EXCERPTED PASSAGE
***

Subject: RE: Let Pass a Hate Crimes Bill and Invite Your Own
Oppression
W.,
I think you
may have the statement about my alleged blindness backwards.
Your
analogy about women is wholly misplaced because the church doesn’t
declare that being a woman is sin. Even when traditionalist churches
insist on male leadership they are careful to insist that this does not
reflect on some inferiority of personhood. Being a woman is not in the
first instance an impulse to do something that God strongly forbids. But
the church does declare, fairly vigorously, that homosexual desire is a
sinful impulse and the conduct arising from it an egregious violation of
God’s will. That places the church’s position in a very different
head-on collision with the state than does the women’s issue. Even in
Canada and Europe traditionalists on women’s roles in the church have
never been charged with inciting to violence. But that charge has been
made with regard to statements against homosexual practice. How can you
claim not to know this?
In
Philadelphia Christians attending a “gay rally” and holding signs
calling on people to repent of homosexual practice were arrested and
charged with a felony that, had the prosecutor had his way, would have
resulted in over 40 years in prison and a $100,000 fine for each. Do you
ever recall a traditionalist on women’s issues facing such? I don’t but
perhaps you can enlighten me here.
Are there
any accredited institutions of higher learning in this country
that have a policy against hiring women as teachers? I’m not aware of
any. But there are many such Christian institutions that forbid the
hiring of any engaged in immoral sexual activity, including homosexual
practice. And you think that such institutions will never have their
accreditation jeopardized by the establishment of “sexual orientation”
as a specially protected category? That federally funded student loans
won’t be at risk for Christian institutions that have faculty teaching
that homosexual practice is highly immoral?
I’ve never
heard in this country of instances where traditionalists as regards
women’s roles in the church and marriage have been fired from their
place of employment for expressing views on the subject. Have you? And
yet persons in the United States have been fired for expressing views
against homosexual practice. Your comment that analogies from Canada are
laughable is, frankly, itself laughable. Of course there are differences
between Canada and the U.S. But in the case of Canada we are not talking
about something as foreign as old Stalinist Russia or Maoist China. You
suggest that the idea of someone here being fired for making allegedly
discriminating remarks about homosexual persons outside the workplace
could never happen. And yet there is the case of Matt Barber being fired
from an insurance agency in America for just such a thing. A number of
other cases exist where employees who have protested “coming out”

***

INFORMATION SUPPLIED
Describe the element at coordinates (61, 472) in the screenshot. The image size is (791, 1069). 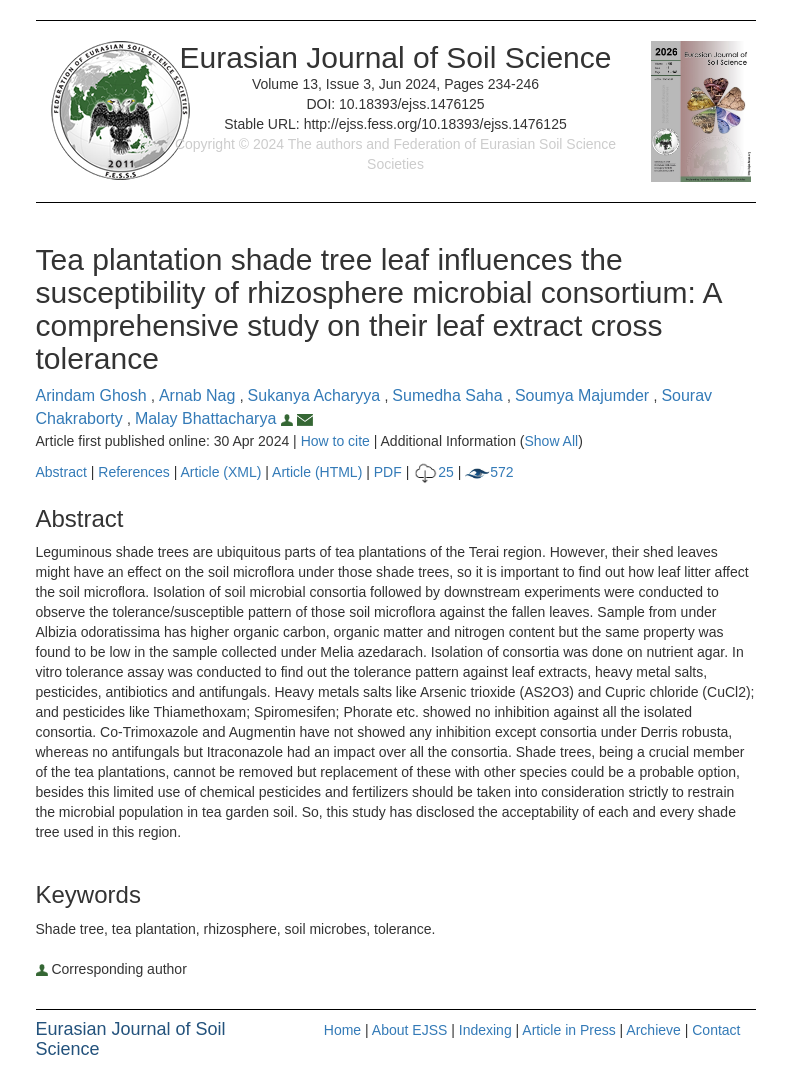
I see `Abstract` at that location.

***

TO-DO LIST
1. Retype part of the hate crimes bill reply word for word. Begin at the words "as a specially" and stop after "is highly immoral?".
2. Rewrite the paragraph of the hate crimes bill reply that opens with "In Philadelphia Christians attending" in a shorter form that keeps its main facts.
3. Continue the hate crimes bill reply from its final words onward.
The lines above come from a different source than the hate crimes bill reply.

EXERCISE ANSWERS
1.
as a specially protected category? That federally funded student loans
won’t be at risk for Christian institutions that have faculty teaching
that homosexual practice is highly immoral?

2. In Philadelphia, Christians who attended a "gay rally" holding signs that called on people to repent of homosexual practice were arrested and charged with a felony. Had the prosecutor had his way, each would have faced over 40 years in prison and a $100,000 fine. I recall no traditionalist on women's issues facing anything like this, but perhaps you can enlighten me.

3.
celebrations in the workplace have been fired for their alleged
bigotry.
There
certainly have been cases of abuse in Massachusetts—try the massive
indoctrination of public school children that reservation about
homosexual practice is tantamount to bigotry and racism. Try to get a
job as a public school teacher in most Massachusetts school districts if
you are known to have expressed opposition to homosexual practice.
Catholic adoption agencies in Massachusetts are defunct. Christians
refusing to license gay couples for marriage are fired.
You seem to
adopt the erroneous view that Christians are cloistered in protective
separatist enclaves, where we will all be safe from laws that codify our
views as bigotry. Yet we work in the secular world, usually send our
children to secular schools and go to secular colleges and universities
(or at least Christian institutions that are accredited). When the law
stamps us as virulent bigots, it has the effect of attenuating our
freedoms in the secular realm.
On this
issue the ACLU would not come to my defense as regards employment
issues. Name me one case where the ACLU has defended the ongoing
employment of a Klu Klux Klan member fired from a professional
white-collar position. They would protect my right to protest but not my
right to express allegedly “discriminating” views as an ongoing employee
of a particular company.
I noticed
you said nothing about signing a document paying for my legal defense.
How about it? Are you willing to put your money where your mouth is? You
are absolutely convinced that none of the things that I predict will
happen will, in fact, happen. So what have you got to lose? Are you
afraid? Do you have the trust in God to sign such a notarized document?
I’m waiting….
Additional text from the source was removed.